Natur ja – aber bitte nicht hier

■ Streit um neue Schutzgebiete und Campingplätze auf der Ostseeinsel Fehmarn entzweit die Bevölkerung

Die kranke Ostsee muß geschützt werden – darin sind sich Naturschützer, Tourismusverbände, Campingplatzbetreiber und auch das Kieler Umweltministerium einig. Doch: Schutzgebiete um die eigene Insel, vor dem eigenen Campingplatz – nein, danke. Wenn Naturschutz etwa bedeutet, daß Geld bringende Surfer Abstand halten oder Campingplätze verlegt werden müssen, wächst der Widerstand vor Ort.

Zum Beispiel auf der Ostseeinsel Fehmarn. Das Land will hier Schutzgebiete ausweisen – aber nur „im Konsens mit den Leuten vor Ort“, so der stellvertretende Umweltstaatssekretär Dieter Kesting. „Was das Land plant, ist eh nur ein Minimum“, kritisiert hingegen der BUND, denn: Es sollen weder Zäune gezogen noch Strände gesperrt werden. Kesting hofft auf die Einsicht der Surfer, Touristen und Campingplatzbetreiber.
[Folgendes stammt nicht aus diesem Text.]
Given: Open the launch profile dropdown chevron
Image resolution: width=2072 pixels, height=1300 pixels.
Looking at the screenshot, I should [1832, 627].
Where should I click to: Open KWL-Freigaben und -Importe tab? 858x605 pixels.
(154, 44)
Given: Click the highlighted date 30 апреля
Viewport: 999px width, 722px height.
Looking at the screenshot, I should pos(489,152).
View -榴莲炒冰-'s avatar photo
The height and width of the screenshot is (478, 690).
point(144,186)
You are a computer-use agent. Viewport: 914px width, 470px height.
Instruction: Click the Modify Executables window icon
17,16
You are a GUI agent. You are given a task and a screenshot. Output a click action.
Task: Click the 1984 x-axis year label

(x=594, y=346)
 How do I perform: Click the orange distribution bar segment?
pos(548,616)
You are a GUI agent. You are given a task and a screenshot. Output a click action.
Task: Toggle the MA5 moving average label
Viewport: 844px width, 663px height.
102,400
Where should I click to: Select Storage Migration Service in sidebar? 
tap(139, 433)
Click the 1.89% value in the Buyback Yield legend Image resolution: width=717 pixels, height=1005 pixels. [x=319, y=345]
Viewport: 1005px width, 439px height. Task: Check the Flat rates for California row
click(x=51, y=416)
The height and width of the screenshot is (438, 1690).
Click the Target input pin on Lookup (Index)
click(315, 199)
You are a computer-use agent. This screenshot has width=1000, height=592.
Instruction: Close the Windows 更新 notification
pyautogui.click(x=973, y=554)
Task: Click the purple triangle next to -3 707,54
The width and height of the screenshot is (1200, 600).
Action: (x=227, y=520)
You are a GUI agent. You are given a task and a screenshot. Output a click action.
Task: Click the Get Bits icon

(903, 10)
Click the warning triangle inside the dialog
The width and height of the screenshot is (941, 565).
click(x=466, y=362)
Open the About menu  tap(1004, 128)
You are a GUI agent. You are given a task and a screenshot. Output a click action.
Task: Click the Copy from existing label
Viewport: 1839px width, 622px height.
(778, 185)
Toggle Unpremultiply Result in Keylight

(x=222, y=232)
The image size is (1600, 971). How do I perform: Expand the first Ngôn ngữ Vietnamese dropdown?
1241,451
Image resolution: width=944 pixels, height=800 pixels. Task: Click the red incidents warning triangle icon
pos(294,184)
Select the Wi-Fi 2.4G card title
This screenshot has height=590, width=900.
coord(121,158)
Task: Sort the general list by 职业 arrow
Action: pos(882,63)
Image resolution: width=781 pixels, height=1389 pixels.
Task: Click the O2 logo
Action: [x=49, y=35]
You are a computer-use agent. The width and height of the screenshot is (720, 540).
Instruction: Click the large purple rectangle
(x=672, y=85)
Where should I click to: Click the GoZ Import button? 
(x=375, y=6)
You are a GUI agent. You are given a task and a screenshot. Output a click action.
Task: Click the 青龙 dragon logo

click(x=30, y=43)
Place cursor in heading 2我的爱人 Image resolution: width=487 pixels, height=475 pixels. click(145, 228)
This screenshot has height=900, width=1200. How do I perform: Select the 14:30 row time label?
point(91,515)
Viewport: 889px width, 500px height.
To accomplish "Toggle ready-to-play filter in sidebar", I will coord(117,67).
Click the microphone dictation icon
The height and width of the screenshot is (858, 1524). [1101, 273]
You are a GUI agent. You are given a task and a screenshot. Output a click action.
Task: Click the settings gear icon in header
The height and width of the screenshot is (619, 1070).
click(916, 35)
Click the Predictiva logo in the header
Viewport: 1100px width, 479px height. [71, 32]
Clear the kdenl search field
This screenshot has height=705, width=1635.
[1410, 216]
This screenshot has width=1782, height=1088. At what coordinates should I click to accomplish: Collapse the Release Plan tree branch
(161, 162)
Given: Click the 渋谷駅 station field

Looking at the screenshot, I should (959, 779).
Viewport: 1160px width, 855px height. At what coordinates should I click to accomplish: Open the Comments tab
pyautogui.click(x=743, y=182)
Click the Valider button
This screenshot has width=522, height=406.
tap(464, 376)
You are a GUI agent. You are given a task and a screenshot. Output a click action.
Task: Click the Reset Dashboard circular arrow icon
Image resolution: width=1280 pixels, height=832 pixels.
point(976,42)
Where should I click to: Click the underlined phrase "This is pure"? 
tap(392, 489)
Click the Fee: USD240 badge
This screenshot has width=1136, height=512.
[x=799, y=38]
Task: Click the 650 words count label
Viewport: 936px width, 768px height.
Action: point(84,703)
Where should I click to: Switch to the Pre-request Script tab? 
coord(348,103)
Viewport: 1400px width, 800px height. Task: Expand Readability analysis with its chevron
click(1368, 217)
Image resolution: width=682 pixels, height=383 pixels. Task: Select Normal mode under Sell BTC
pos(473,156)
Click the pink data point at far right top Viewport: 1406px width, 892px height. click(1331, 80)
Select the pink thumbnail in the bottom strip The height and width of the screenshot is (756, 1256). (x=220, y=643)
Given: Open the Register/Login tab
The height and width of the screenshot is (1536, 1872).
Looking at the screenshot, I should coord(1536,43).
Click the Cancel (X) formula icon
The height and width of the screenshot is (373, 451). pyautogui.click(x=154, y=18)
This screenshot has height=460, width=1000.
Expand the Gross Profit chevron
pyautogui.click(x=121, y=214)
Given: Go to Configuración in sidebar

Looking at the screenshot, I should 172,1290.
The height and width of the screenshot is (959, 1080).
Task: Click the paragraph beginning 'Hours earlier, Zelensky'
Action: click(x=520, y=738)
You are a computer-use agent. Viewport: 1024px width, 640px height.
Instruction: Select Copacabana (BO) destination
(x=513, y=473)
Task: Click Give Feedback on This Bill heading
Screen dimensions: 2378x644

Die Bevölkerung auf Fehmarn lehnt die geplanten Schutzgebiete ab. „Die Ausweisung eines Ostseeschutzgebietes schränkt die Küstenlinie um 62 Prozent ein“, meint der Bürgermeister Klaus Osterkamp. Er fürchtet, daß die Umweltschützer nach dem Schutzgebiet einen Naturpark und schließlich einen Nationalpark fordern. Zudem könne es sich die Insel, die immer mehr Konkurrenz von Rügen, Usedom und Hiddensee in Mecklenburg-Vorpommern bekommt, nicht leisten, ihre Urlauber zu verprellen. Daß die Ostsee geschützt werden muß, sehe man wohl ein, aber bitte nicht „von oben verordnet“ und schon gar nicht ohne finanzielle Entschädigungen.

Der BUND allerdings hält das Vorgehen der Landesregierung für zu defensiv. „Durch ihr stetiges Zurückweichen vor den Interessen vor Ort erweckt die Umweltministerin den Eindruck, als wären Umweltschutzbelange verhandelbar“, kritisiert Wolfgang Günther vom BUND. Die rasante Tourismusentwicklung sei eben nicht immer mit dem für die Rettung der Ostsee notwendigen Naturschutz in Einklang zu bringen.

Der BUND warnt vor allem vor der Halbherzigkeit und damit Unglaubwürdigkeit in Sachen Ostseeschutz. Vielfach würden ökologische Argumente zur Durchsetzung ganz anderer Ziele mißbraucht. Beim Widerstand gegen das Großbauprojekt „Scan-Link“, einer festen Querung von Puttgarden auf Fehmarn nach Rödby in Dänemark, hat sich schnell eine Allianz aus Naturschutzbund, Verkehrsklub und Fremdenverkehrsverein geschmiedet.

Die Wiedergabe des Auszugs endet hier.